I. Miss. Cyprus.
· 07.01.09
So here’s the thing.
I really miss Cyprus.
How do I put this? Going from America to the Mediterranean is like eating McDonald’s vanilla soft serve all your life — then one day you are introduced to Ben and Jerry’s Half Baked, and you’re like, holyshitwhyhaveInevertouchedthisgoodnessbefore?!?!??!
But soon you become very, very jaded, and you start forgetting that it’s not every day you get to have chocolate AND vanilla AND fudge brownie AND cookie dough at once in one glorious pint-sized package. Soon traipsing around foreign countries becomes second nature, and you stop doing socially unforgivable fist-pumps every time you realize that hey, you are in Israel floating in the Dead Sea or riding camels named Mickey Mouse with the Great Pyramids as your backdrop or whatever.

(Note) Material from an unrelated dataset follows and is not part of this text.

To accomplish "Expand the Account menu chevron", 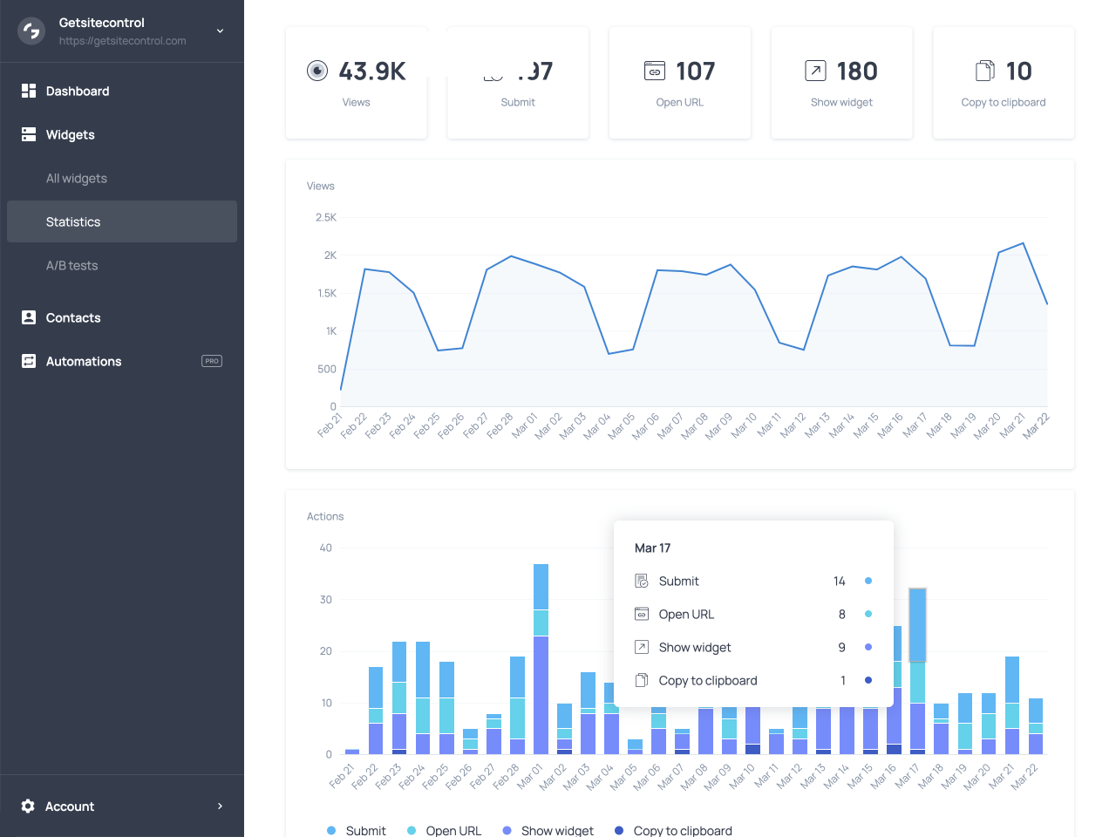I will coord(220,806).
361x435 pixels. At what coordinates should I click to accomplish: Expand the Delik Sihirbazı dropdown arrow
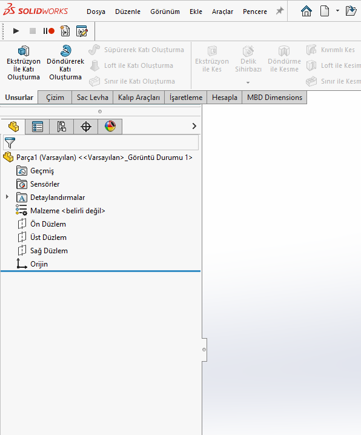tap(248, 82)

You stop thanking Sweet Jesus every day that not only are you surrounded by possibly your favorite people in the world, but you basically eat, sleep, and play with them 24 hours of your life, seven days a week.
You stop wondering how you got so damn lucky that despite having friends who come from entirely different cultural and socioeconomic backgrounds — so much so that we should be hired for every one of those diversity posters of people cheesing lamely on an overly green patch of grass — we click disgustingly well.
You don’t appreciate nearly enough that you’re sort of going to class and sort of just living life the way everybody in the world should: contentedly.
‘Cause in those in-between moments — as the subway lurches to a stop, as the elevators doors come to a close, when I’m caught slightly off-guard and my mind is momentarily unoccupied — that’s when the tiniest of memories slip in: the cigarette smell that permeated the island and our sun-damaged, malnourished locks, the drizzle in our usually non-functional bathroom that impersonated a shower stream… They’re little things I never thought I’d ever even care to remember, and suddenly I find myself aching for them like the bad habits of a long-lost love.

Yeah, I miss leaving the house with two euros each, shamelessly eating stranger’s sandwiches, dancing into the Ayia Napa sunrise, and possibly hitchhiking home (if that’s what it took that particular night…) I miss 4 a.m. baklava runs and weekly self-pedicures with the roomies. At the end of the day, though, it’s not anything in particular I feel lost without — not the turtle’s pace of the island that I miss or the lady at Gyromania who knew to split our gyro in two. It’s not just that I feel like I left about nine best friends scattered across the states.
It’s the chocolate, the vanilla, the fudge brownie and the cookie dough. It’s that combination of a little bit of everything that I’ll never be able to have again. Because hey, I might reunite with my girlfriends on occasion. Might, at some point in the next couple of years, find an excuse to temporarily resume the globetrotting lifestyle. True to style, in all likelihood I will continue to eat my way around the world and down the cheapest bottle on the menu in various locales. One day, I might just see the little island I called home up until just a month ago — but it will never be quite the same as it was for four magical months in the spring of 2009.
Vanilla has never tasted so bittersweet.